Recent Accounting Pronouncements Not Yet Adopted
Recent Accounting Pronouncements Not Yet Adopted
In December 2025, the FASB issued ASU No. 2025-11, Interim Reporting (Topic 270): Narrow Scope Improvements. The ASU clarifies the applicability of Topic 270 and the form and content of interim financial statements. In addition, it requires entities to disclose material events occurring since the last annual reporting period. The guidance will be effective for interim periods beginning January 1, 2028 and can be applied on a prospective or retrospective basis. We are evaluating the disclosure impact of this guidance; however, the standard will not have an impact on the company’s consolidated financial position, results of operations or cash flows.
In November 2025, the FASB issued ASU No. 2025‑09, Derivatives and Hedging (Topic 815): Hedge Accounting Improvements. The ASU makes targeted amendments to hedge accounting guidance intended to better align hedge accounting results with an entity’s risk management activities, including changes related to cash flow hedges, forecasted transactions, and certain debt‑related hedging strategies. The guidance is effective for the Company for fiscal years beginning after December 15, 2026, and interim periods within those fiscal years. Early adoption is permitted. The Company is currently evaluating the impact of this guidance on its consolidated financial statements and related disclosures.
In September 2025, the FASB issued ASU No. 2025-06 to improve the accounting for costs related to internal-use software. The new guidance eliminates project stages and requires capitalizing software costs to begin when (1) management has authorized and committed to funding the software project and (2) it is probable that the project will be completed and the software will be used to perform the function intended. Additionally, disclosures for property, plant and equipment will be required for all capitalized software costs. The guidance is effective in the first quarter of 2028 with early adoption permitted as of the beginning of an annual reporting period. Upon adoption, the guidance may be applied prospectively, retrospectively or using a modified transition approach. We are evaluating the impact of this guidance on our consolidated financial statements.
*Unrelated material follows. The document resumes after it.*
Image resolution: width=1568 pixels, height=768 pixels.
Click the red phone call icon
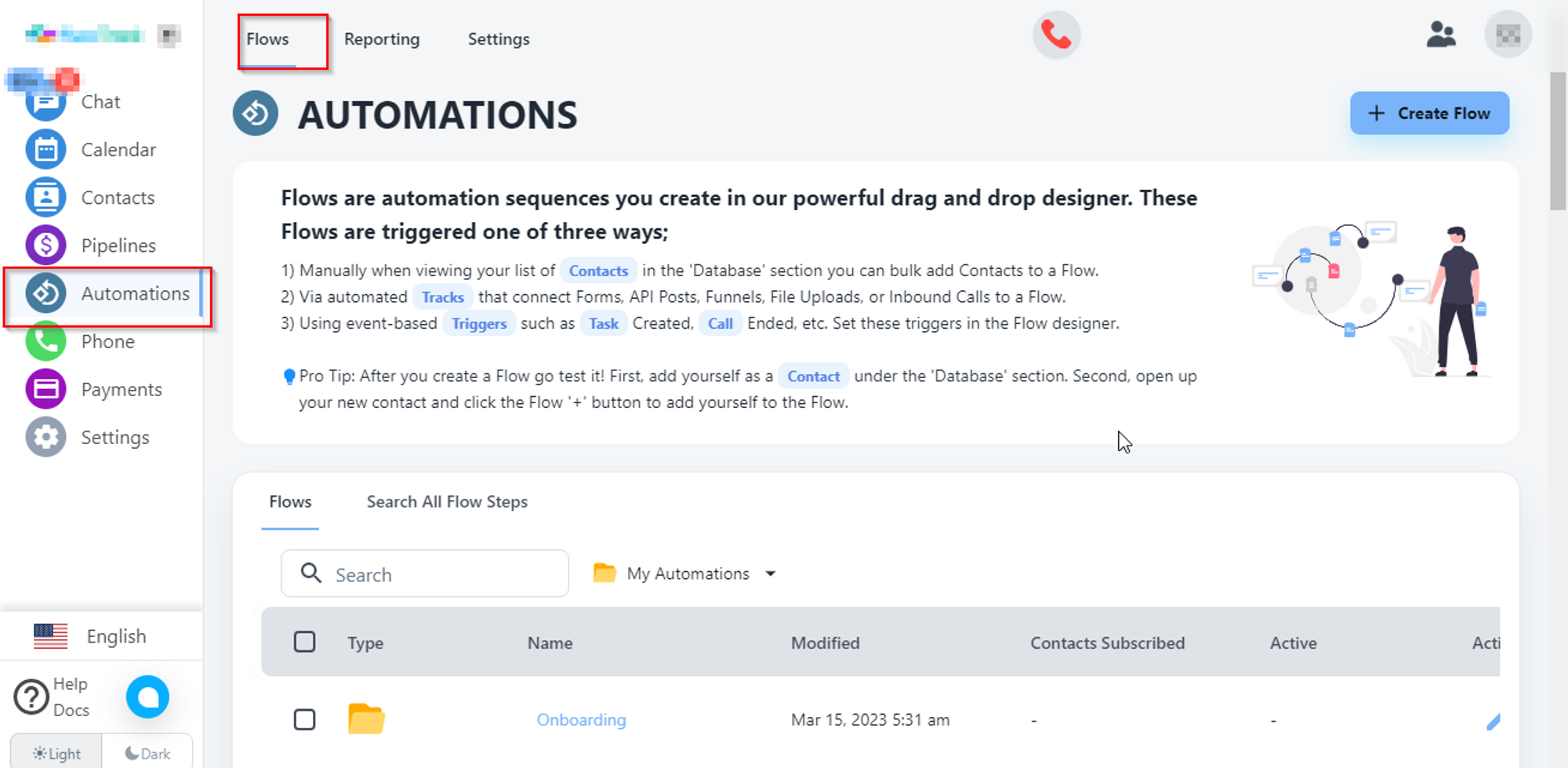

In November 2024, the FASB issued ASU No. 2024-03 to improve the disclosure of expenses in commonly presented expense captions. The new guidance requires a public entity to provide tabular disclosure, on an annual and interim basis, of amounts for the following expense categories: (1) purchases of inventory, (2) employee compensation, (3) depreciation and (4) intangible asset amortization, as included in each relevant expense caption. Additionally, on an
annual and interim basis, a qualitative description is required for amounts remaining in relevant expense captions that are not separately disaggregated quantitatively. A relevant expense caption is an expense caption presented on the face of the income statement that contains any of the expense categories noted. The guidance also requires certain amounts that are currently required to be disclosed to be included in the same tabular disclosure as these disaggregation requirements. Furthermore, on an annual and interim basis, a public entity is required to separately disclose selling expenses and annually, disclose a description of the selling expenses. The guidance is effective for 2027 annual reporting, and in the first quarter of 2028 for interim reporting, with early adoption permitted, to be applied on a prospective basis, with retrospective application permitted. We are evaluating the impact of this guidance on our consolidated financial statements.